Write out the lines of the records from the line containing "This screenshot has width=995, height=560." through the line containing "Image resolution: width=640", leaving out the pictures.

■ Entries supplied ■
- - -
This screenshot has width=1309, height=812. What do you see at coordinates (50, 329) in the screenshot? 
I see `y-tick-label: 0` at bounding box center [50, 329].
- - -
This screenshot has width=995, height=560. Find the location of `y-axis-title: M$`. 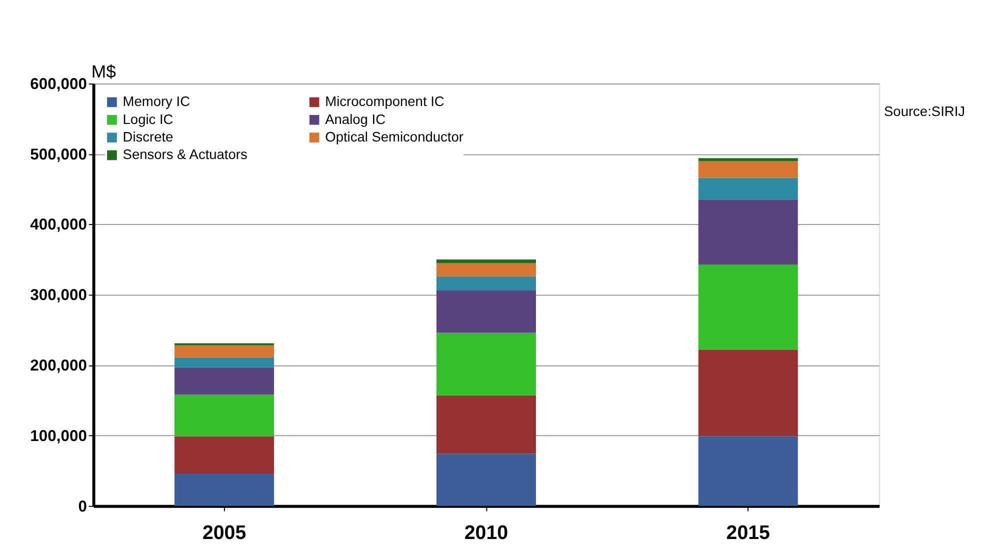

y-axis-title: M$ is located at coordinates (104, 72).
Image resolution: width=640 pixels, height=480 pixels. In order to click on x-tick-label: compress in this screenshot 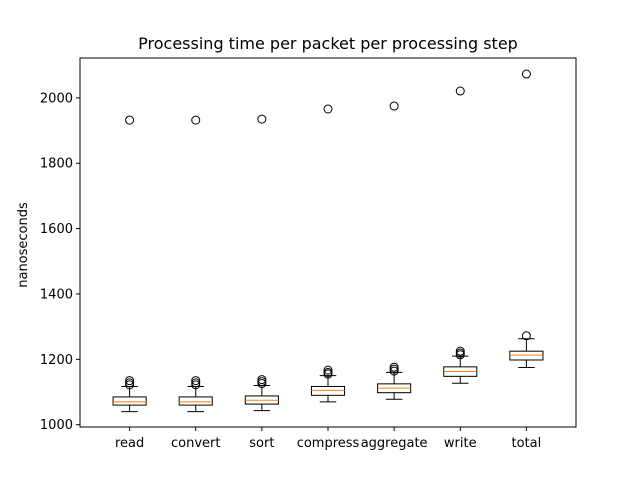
- - -
■ Problem solution ■
This screenshot has width=995, height=560. Find the location of `y-axis-title: M$`. 

y-axis-title: M$ is located at coordinates (104, 72).
Image resolution: width=640 pixels, height=480 pixels. In order to click on x-tick-label: compress in this screenshot 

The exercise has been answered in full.